- What is expected
From the line that contains "At what coordinates" down to the final line below, please repeat each line exactly and nothing more, with no pictures.

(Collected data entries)
--------------------------------------------------
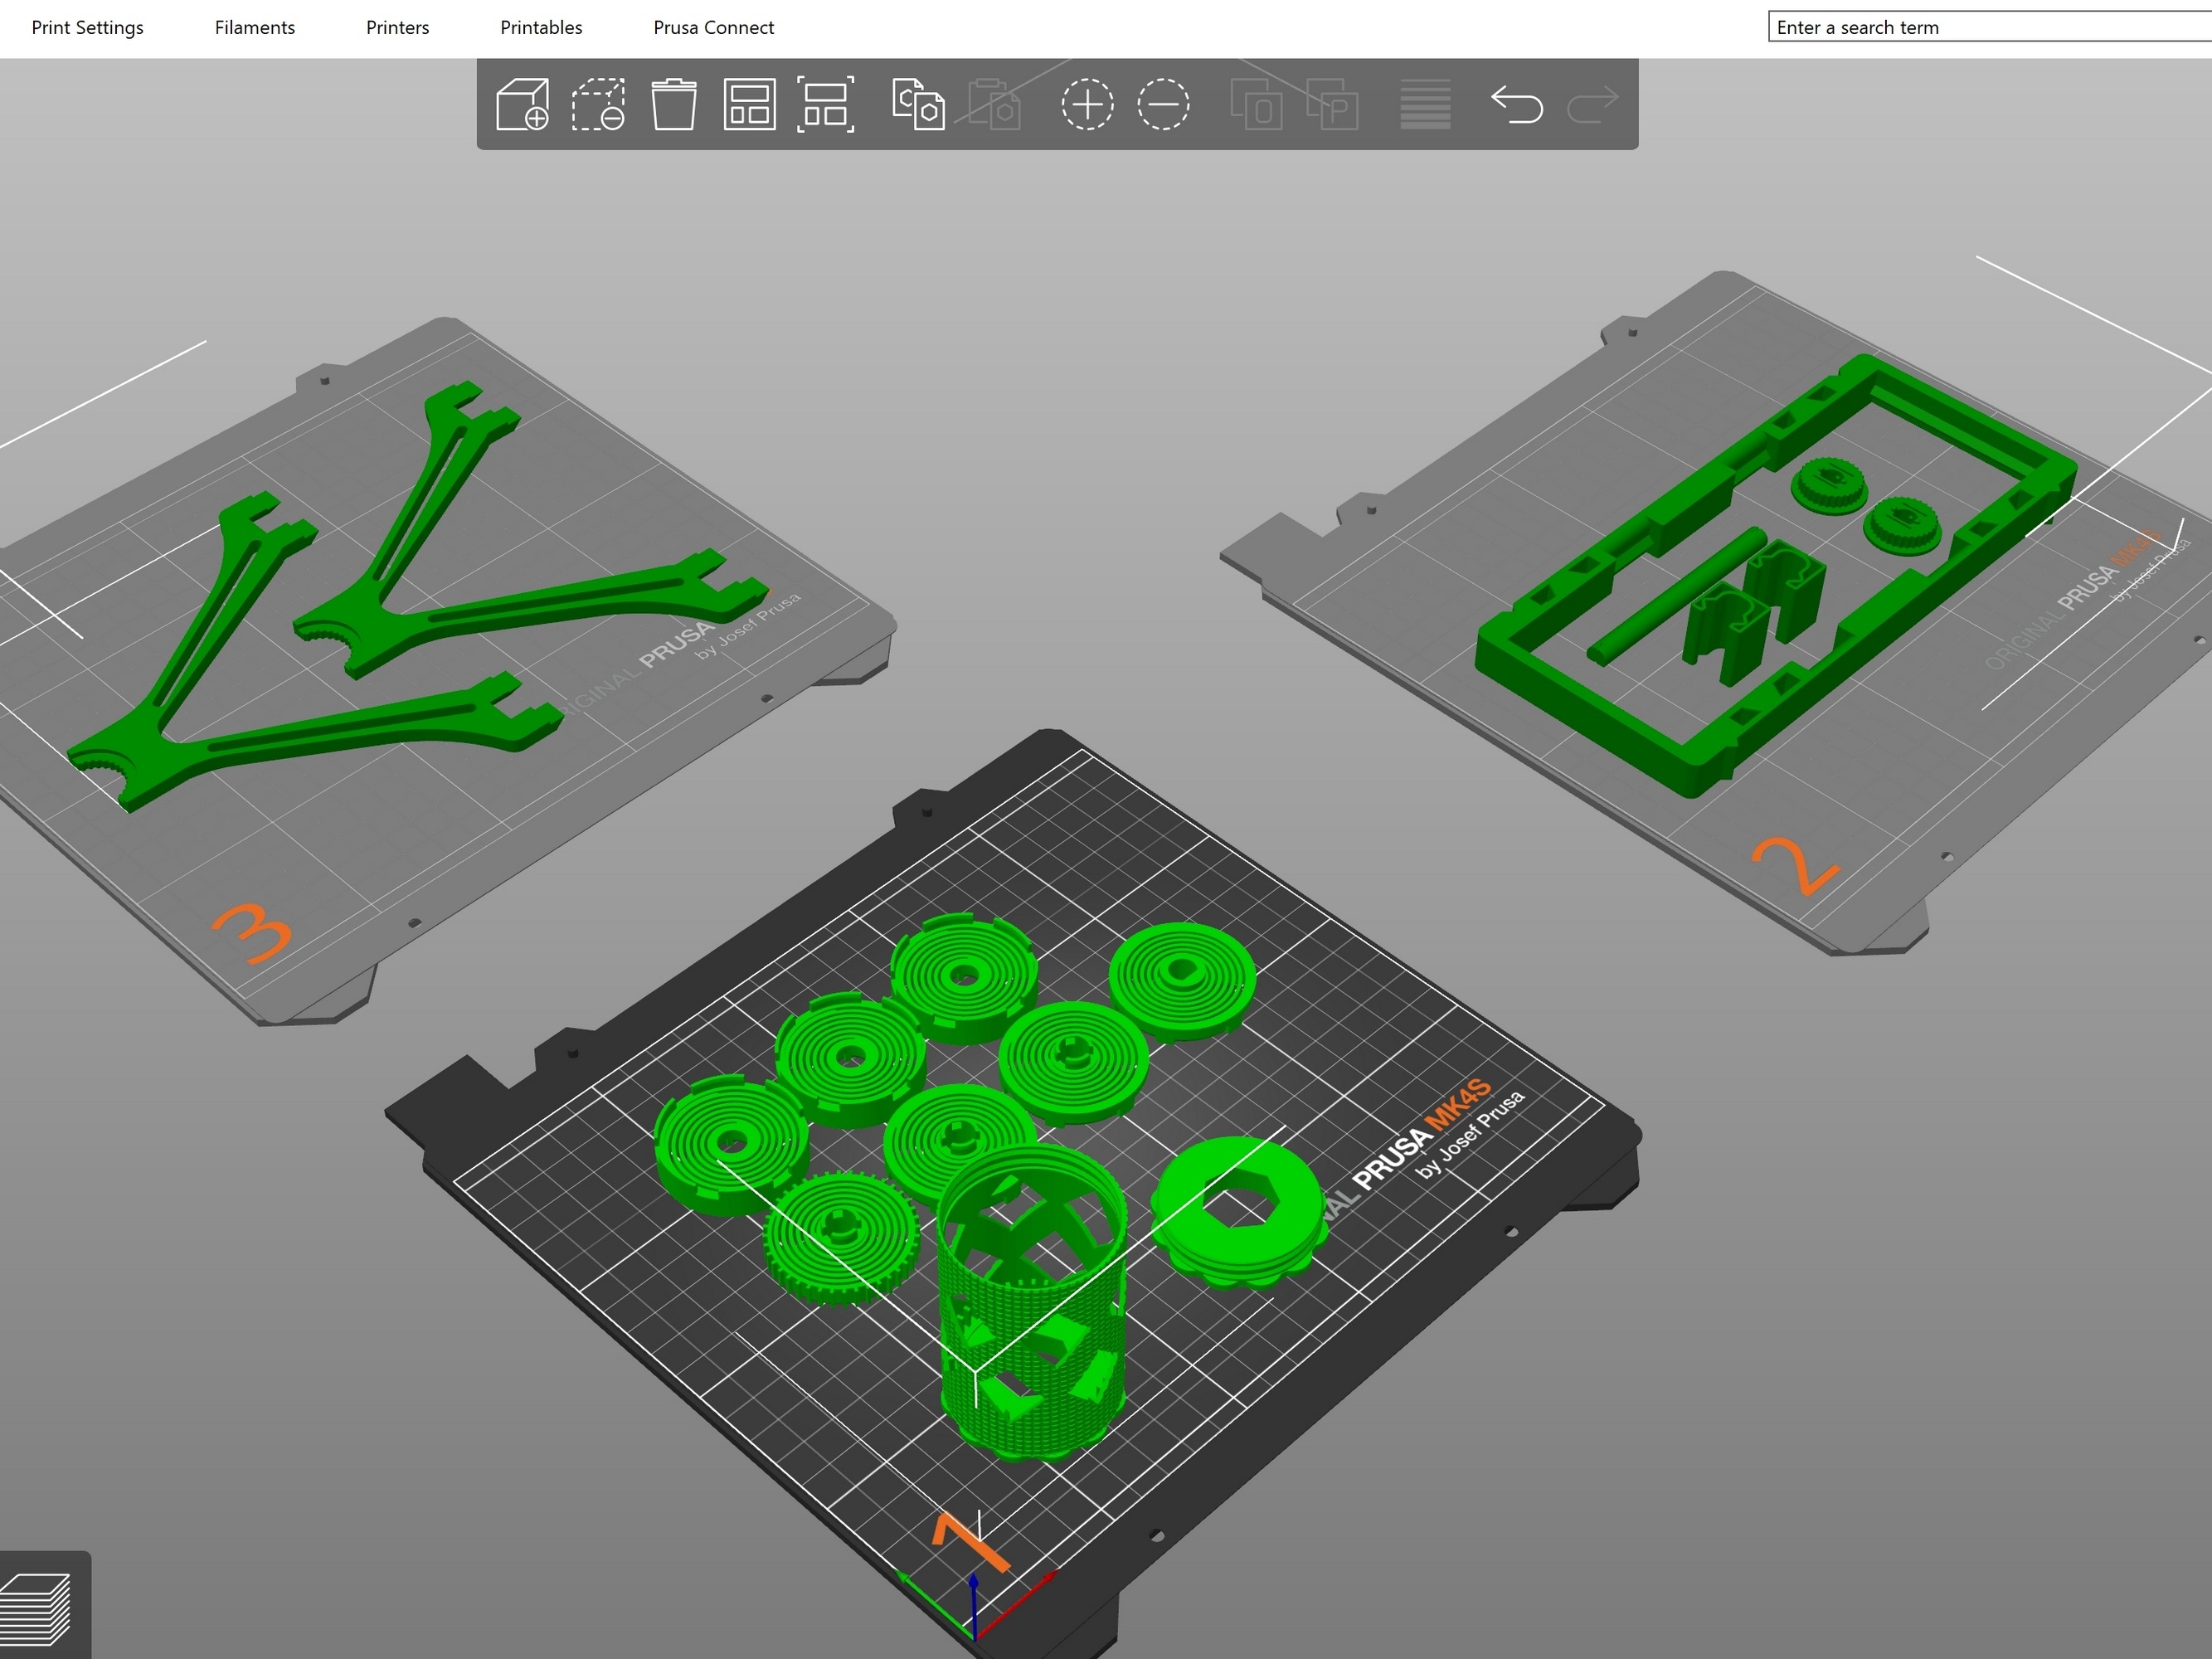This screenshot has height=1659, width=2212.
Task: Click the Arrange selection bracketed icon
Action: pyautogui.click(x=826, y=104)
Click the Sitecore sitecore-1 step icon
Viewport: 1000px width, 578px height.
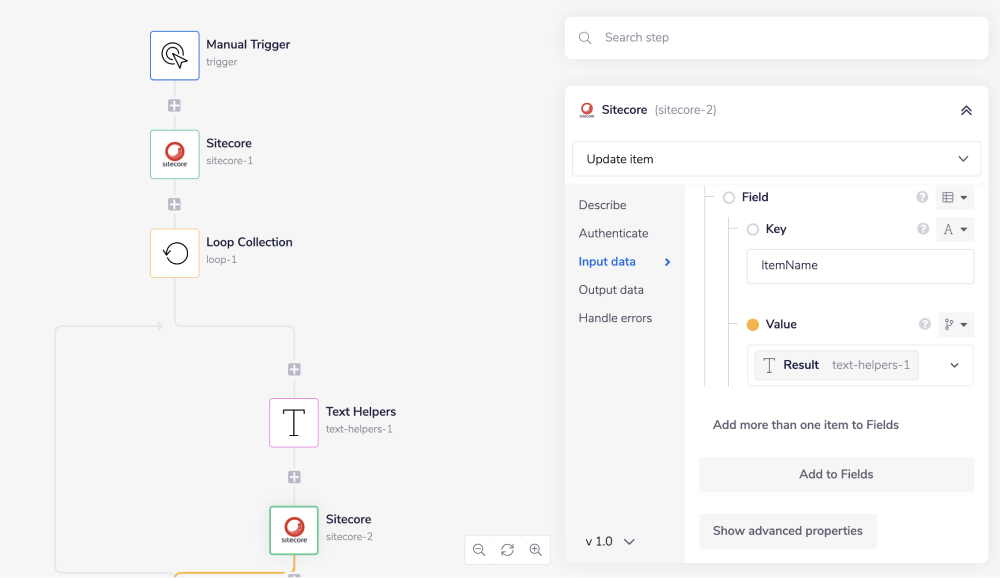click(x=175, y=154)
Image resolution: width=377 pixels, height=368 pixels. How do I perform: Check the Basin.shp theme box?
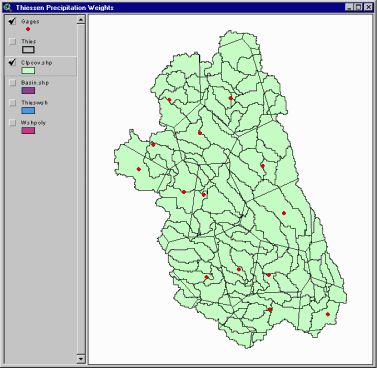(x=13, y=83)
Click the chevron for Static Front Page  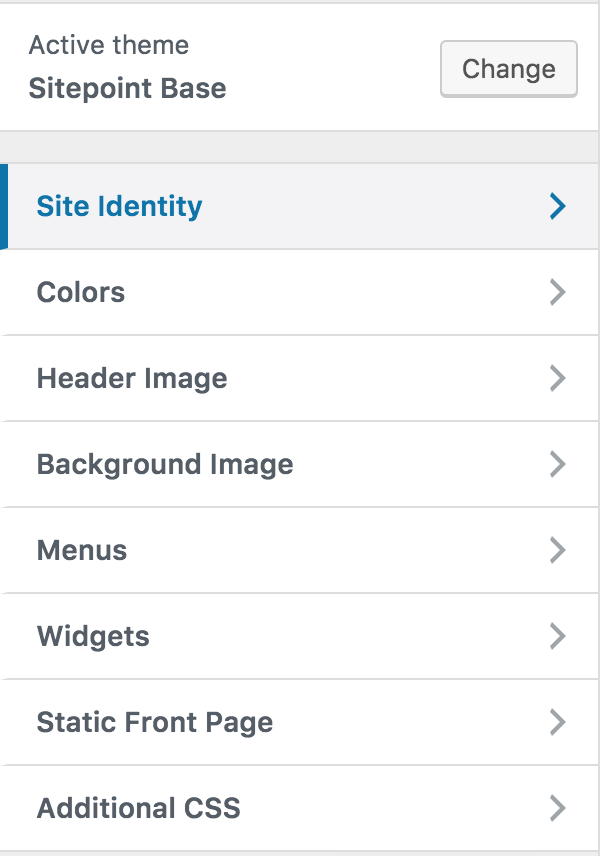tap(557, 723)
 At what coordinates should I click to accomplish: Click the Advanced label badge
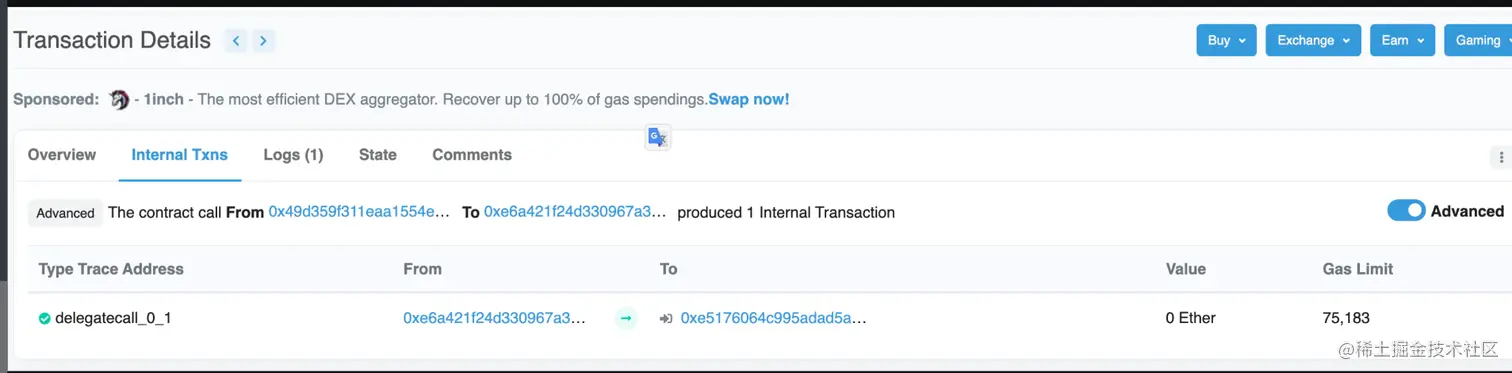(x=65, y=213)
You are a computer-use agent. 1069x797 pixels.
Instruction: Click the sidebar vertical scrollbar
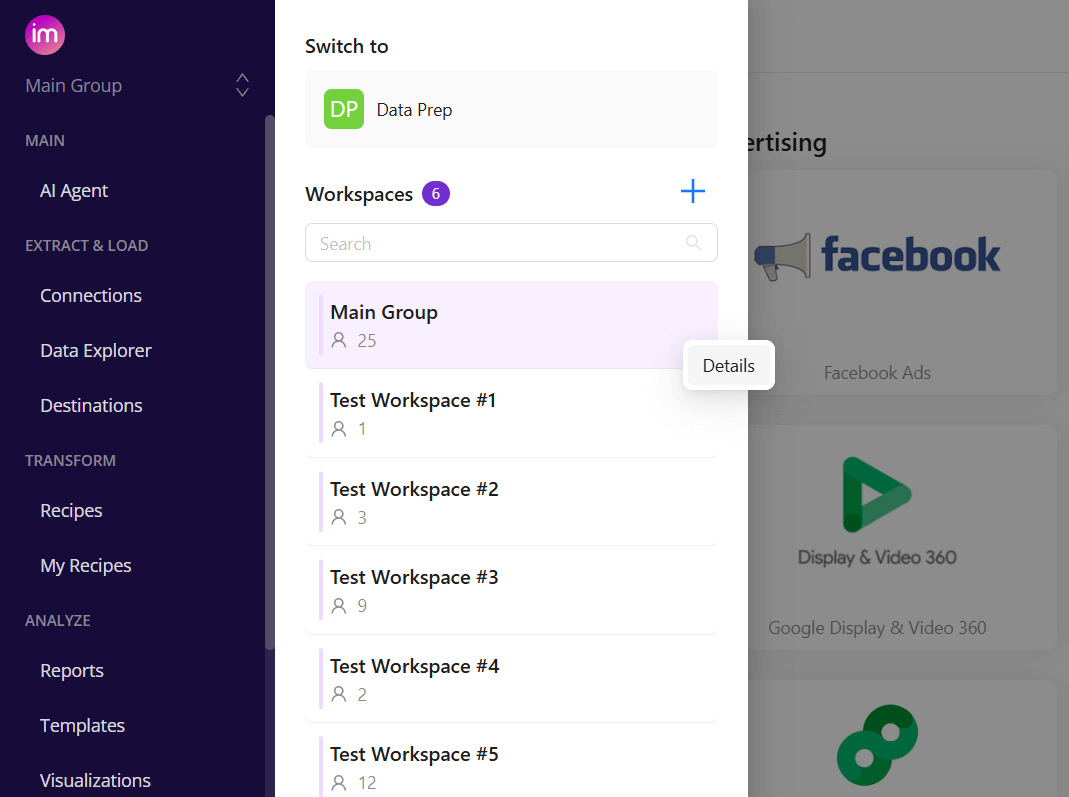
--------------------------------------------------
- Output of the exercise
 At what coordinates should I click to accomplish: Click the Advanced label badge
(x=65, y=213)
You are a computer-use agent. 1069x797 pixels.
Instruction: Click the sidebar vertical scrollbar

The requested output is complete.